On December 16, 2004, the Procter & Gamble Company, an Ohio
corporation (``Issuer'') filed an application with the Securities and
Exchange Commission (``Commission''), pursuant to section 12(d) of the
Securities Exchange Act of 1934 (``Act'')\1\ and Rule 12d2-2(d)
thereunder,\2\ to withdraw its common stock, $1.00 par value
(``Security''), from listing and registration on the National Stock
Exchange (``NSX'').
---------------------------------------------------------------------------
\1\ 15 U.S.C. 78l(d).
\2\ 17 CFR 240.12d2-2(d).
---------------------------------------------------------------------------
The Board of Directors (``Board'') of the Issuer approved a
resolution on December 14, 2004 to withdraw the Issuer's Security from
listing and registration on the NSX. The Board states that the
following reasons factored into its decision to withdraw the Issuer's
Security from the NSX; (i) the Security will remain listed on the New
York Stock Exchange, Inc. (``NYSE''), which accounts for considerably
higher trading volume than the NSX; (ii) maintenance of multiple
listings requires significant time and expense in ensuring compliance
with the rules and disclosure requirements of both exchanges; and (iii)
the benefits of continued listing on the NSX do not outweigh the
incremental cost and administrative burden.

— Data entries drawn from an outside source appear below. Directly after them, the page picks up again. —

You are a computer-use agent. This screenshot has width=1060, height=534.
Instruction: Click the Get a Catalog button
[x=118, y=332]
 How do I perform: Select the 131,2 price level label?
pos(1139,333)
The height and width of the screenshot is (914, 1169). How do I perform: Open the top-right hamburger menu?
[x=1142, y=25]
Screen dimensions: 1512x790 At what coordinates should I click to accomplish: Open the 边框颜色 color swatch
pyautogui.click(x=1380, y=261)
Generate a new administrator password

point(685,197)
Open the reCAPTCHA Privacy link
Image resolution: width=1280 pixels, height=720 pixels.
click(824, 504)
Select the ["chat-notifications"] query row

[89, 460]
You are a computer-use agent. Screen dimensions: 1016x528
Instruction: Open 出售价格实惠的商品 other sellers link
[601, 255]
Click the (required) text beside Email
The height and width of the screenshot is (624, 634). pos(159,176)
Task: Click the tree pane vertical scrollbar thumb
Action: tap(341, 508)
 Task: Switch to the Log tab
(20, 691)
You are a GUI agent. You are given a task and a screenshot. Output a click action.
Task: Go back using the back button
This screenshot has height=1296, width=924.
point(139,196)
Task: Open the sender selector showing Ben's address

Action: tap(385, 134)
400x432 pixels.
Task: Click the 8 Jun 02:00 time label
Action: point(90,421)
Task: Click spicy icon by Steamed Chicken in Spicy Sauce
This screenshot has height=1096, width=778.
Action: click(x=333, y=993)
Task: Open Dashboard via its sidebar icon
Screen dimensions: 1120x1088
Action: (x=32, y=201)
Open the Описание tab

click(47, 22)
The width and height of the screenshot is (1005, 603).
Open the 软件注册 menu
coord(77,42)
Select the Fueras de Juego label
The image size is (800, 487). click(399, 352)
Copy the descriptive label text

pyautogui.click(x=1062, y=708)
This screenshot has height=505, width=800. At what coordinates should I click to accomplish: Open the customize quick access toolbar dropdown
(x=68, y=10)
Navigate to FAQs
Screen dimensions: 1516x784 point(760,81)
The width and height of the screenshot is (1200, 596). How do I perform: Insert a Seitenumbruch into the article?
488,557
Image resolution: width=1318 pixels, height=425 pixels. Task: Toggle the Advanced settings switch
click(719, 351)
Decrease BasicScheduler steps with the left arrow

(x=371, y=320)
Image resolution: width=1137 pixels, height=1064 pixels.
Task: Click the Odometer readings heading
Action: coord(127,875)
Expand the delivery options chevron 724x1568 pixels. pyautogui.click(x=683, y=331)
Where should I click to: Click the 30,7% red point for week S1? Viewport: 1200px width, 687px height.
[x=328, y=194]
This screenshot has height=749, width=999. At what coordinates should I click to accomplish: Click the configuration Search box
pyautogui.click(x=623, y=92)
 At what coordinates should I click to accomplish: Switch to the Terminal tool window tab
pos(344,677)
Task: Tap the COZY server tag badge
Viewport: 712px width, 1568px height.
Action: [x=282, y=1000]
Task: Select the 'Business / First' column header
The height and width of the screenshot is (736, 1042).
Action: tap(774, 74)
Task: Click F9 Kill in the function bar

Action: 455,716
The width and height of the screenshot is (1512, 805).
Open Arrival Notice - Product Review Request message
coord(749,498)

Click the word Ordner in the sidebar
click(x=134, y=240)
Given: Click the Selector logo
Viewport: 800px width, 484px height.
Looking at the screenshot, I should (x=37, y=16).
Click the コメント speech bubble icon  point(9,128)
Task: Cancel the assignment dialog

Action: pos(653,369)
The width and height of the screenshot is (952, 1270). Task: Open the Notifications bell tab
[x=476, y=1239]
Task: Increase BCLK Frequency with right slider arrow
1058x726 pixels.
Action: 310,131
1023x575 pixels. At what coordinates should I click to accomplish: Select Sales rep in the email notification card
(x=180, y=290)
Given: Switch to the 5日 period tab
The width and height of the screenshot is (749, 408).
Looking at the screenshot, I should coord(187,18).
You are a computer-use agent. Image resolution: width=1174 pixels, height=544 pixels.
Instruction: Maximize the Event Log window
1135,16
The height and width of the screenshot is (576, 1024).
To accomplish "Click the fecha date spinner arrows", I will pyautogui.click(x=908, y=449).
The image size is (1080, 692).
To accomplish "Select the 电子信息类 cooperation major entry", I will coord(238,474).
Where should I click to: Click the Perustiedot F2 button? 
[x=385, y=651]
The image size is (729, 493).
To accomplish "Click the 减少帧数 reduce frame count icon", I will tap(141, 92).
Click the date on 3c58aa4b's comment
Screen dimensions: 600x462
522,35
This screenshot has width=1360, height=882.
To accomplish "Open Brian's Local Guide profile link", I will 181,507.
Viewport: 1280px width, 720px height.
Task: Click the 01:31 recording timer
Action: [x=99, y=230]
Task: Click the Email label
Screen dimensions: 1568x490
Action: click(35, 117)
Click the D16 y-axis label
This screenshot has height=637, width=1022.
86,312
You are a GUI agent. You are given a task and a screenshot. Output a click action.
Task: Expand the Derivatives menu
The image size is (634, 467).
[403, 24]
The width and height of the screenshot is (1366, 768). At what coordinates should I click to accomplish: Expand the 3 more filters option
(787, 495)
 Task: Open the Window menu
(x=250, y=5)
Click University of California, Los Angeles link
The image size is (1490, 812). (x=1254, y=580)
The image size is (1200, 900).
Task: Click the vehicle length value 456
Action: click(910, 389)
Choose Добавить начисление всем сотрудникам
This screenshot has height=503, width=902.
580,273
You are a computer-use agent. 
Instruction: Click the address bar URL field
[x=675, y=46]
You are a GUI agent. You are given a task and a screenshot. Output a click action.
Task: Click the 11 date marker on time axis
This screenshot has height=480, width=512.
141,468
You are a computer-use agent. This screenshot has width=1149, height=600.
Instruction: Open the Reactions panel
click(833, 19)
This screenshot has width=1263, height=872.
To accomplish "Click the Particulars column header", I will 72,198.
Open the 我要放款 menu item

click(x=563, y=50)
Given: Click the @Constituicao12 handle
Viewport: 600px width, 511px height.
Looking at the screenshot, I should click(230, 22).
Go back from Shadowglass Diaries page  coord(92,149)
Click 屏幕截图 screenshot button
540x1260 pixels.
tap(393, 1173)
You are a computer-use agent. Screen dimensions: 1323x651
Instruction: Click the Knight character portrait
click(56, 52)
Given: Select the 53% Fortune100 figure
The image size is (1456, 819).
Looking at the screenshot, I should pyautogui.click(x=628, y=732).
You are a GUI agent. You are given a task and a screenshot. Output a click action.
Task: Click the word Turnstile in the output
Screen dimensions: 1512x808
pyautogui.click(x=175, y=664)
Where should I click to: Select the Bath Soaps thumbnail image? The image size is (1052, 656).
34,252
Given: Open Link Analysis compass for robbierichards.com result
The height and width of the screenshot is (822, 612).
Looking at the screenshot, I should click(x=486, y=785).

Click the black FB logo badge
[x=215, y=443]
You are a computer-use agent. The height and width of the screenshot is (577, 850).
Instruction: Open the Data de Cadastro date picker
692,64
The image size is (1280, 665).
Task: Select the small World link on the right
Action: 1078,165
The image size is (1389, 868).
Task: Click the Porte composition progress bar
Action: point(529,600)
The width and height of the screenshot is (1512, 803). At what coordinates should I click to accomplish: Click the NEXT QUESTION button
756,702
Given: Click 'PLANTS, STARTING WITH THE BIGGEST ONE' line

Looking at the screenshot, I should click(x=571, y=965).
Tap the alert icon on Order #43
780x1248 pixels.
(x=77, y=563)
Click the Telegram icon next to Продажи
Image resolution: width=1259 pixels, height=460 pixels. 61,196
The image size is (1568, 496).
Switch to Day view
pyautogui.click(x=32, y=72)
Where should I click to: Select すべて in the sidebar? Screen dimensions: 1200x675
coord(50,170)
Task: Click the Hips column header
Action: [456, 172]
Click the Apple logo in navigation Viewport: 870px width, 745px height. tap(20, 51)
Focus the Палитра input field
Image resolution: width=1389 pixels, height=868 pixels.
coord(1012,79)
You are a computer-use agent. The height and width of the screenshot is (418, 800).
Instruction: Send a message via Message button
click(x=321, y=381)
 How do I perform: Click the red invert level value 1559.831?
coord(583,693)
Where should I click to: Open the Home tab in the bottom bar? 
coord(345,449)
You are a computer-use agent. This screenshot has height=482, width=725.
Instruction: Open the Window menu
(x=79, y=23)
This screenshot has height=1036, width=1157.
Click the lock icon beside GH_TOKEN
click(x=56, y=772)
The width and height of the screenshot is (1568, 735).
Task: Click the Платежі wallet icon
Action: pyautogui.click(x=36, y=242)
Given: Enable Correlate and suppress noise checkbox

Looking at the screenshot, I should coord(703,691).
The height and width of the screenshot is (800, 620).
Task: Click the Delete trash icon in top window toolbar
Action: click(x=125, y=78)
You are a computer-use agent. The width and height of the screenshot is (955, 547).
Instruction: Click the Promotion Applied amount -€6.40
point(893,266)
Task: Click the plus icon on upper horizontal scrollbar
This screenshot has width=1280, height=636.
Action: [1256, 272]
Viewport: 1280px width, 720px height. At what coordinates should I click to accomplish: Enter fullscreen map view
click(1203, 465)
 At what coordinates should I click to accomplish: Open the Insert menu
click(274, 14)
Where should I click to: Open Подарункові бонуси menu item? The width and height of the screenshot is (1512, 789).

The Issuer stated in its application that it has complied with the
NSX's rules governing an issuer's voluntary withdrawal of a security
from listing and registration.
The Issuer's application relates solely to the withdrawal of the
Security from listing on the NSX, and shall not affect its continued
listing on the NYSE or its registration under section 12(b) of the
Act.\3\
---------------------------------------------------------------------------
\3\ 15 U.S.C. 78l(b).
---------------------------------------------------------------------------
Any interested person may, on or before February 2, 2005, comment
on the facts bearing upon whether the application has been made in
accordance with the rules of the NSX, and what terms, if any, should be
imposed by the Commission for the protection of investors. All comment
letters may be submitted by either of the following methods:
Electronic Comments
Send an e-mail to rule-comments@sec.gov. Please include
the File Number 1-00434 or;
Paper Comments
Send paper comments in triplicate to Jonathan G. Katz,
Secretary, Securities and Exchange Commission, 450 Fifth Street, NW.,
Washington, DC 20549-0609.
All submissions should refer to File Number 1-00434. This file
number should be included on the subject line if e-mail is used. To
help us process and review your comments more efficiently, please use
only one method. The Commission will post all comments on the
Commission's Internet Web site (https://www.sec.gov/rules/delist.shtml).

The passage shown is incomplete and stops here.